POETRY ANNIVERSARY STATEMENT FEATURED ARTIST CONTRIBUTORS GUIDELINES ABOUT TIMELINE
Taylor Jillian Altman is a graduate of Stanford University and the Creative Writing Program at Boston University. Her work has appeared in journals such as The Alembic, Salamander, and Silk Road, and her chapbook, Swimming Back, was published by sunnyoutside press. Taylor lives in the San Francisco Bay Area and works for QuestBridge, a non-profit that connects high-achieving low-income students with college scholarships.



Meredith Bergmann is a sculptor, poet and critic. Cities with public monuments include Boston and New York; articles and poems have appeared in Iambs and Trochees, The New Criterion, The New York Review of Art, The Tri Quarterly Review, and Sculpture Review. She is poetry editor of American Arts Quarterly and its related website: www.nccsc.net/poetry.
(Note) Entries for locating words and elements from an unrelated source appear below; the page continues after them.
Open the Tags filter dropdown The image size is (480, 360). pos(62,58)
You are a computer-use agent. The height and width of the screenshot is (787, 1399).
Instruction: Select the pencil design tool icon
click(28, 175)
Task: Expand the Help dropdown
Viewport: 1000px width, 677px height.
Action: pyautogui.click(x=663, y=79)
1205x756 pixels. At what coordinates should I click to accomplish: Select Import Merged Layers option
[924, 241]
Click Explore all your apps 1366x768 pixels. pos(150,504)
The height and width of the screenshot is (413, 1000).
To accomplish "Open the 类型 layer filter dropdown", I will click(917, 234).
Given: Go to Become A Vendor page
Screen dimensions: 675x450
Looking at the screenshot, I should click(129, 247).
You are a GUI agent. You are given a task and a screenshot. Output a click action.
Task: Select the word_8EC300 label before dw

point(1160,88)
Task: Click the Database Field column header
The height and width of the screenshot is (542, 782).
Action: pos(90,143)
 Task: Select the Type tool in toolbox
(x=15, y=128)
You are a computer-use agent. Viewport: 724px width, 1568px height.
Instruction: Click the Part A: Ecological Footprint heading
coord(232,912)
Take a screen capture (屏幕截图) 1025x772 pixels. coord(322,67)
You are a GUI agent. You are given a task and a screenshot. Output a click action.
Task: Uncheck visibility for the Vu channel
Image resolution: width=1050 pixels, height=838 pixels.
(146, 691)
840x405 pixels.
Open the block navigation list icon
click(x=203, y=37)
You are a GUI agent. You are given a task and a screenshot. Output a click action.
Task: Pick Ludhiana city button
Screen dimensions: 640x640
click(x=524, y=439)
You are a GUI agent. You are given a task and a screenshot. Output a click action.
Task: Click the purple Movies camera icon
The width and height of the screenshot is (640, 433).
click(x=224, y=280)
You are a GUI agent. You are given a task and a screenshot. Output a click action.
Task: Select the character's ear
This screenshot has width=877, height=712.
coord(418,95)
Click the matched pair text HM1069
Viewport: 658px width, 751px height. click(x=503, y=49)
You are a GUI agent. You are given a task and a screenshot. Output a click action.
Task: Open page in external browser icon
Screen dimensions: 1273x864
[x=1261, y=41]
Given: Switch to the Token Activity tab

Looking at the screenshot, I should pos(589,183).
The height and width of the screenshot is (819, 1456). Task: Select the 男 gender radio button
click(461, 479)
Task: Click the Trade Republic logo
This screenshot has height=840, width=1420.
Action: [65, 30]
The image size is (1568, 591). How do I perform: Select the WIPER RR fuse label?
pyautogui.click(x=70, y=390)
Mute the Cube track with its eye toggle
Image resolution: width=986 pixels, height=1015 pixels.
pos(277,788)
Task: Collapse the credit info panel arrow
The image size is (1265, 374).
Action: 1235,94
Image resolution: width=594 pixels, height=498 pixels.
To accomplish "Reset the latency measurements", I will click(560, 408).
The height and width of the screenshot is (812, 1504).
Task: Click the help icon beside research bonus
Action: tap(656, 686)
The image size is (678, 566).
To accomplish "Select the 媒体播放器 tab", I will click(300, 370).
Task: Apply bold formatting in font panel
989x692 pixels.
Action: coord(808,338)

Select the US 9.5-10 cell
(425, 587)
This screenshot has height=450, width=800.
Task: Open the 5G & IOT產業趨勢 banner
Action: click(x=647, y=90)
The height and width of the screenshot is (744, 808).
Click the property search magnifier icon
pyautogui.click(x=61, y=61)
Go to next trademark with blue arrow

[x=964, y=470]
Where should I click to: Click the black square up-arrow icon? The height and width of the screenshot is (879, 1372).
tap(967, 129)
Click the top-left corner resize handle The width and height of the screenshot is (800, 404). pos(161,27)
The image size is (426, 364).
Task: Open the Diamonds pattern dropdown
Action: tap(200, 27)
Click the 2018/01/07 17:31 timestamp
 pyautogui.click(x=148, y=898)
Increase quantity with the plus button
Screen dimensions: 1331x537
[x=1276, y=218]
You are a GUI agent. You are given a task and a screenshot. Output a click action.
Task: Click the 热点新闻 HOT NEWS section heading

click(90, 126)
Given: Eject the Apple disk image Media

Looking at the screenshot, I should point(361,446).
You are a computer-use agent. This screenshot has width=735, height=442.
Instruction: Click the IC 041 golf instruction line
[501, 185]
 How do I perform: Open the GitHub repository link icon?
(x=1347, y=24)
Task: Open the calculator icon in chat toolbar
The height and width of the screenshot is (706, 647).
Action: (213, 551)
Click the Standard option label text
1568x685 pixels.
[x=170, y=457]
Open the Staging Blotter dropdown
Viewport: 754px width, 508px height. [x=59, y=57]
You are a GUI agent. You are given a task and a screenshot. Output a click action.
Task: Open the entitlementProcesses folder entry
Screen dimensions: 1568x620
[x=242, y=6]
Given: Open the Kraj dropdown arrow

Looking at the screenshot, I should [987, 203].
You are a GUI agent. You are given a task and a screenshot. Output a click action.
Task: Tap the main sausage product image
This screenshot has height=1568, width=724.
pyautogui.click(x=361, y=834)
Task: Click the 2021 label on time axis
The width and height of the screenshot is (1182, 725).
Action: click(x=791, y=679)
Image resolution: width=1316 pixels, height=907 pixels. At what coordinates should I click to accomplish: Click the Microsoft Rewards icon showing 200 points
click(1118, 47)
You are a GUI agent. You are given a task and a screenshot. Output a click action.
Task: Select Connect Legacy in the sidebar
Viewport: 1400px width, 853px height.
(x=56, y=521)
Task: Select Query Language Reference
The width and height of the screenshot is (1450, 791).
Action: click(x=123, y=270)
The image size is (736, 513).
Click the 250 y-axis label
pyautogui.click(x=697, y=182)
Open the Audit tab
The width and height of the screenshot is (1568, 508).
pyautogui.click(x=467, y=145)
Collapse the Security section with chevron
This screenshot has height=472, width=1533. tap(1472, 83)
Kim Bridgford is the director of the West Chester University Poetry Center and the West Chester University Poetry Conference, the largest all-poetry writing conference in the United States. As editor of Mezzo Cammin, she was the founder of The Mezzo Cammin Women Poets Timeline Project, which was launched at the National Museum of Women in the Arts in Washington in March 2010, and will eventually be the largest database of women poets in the world. She is the author of four books of poetry: Undone (David Robert Books); Instead of Maps (David Robert Books); In the Extreme: Sonnets about World Records (Story Line Press), winner of the Donald Justice Prize; and Take-Out: Sonnets about Fortune Cookies (David Robert Books). Her forthcoming book is Hitchcock's Coffin: Sonnets about Classic Films (David Robert Books).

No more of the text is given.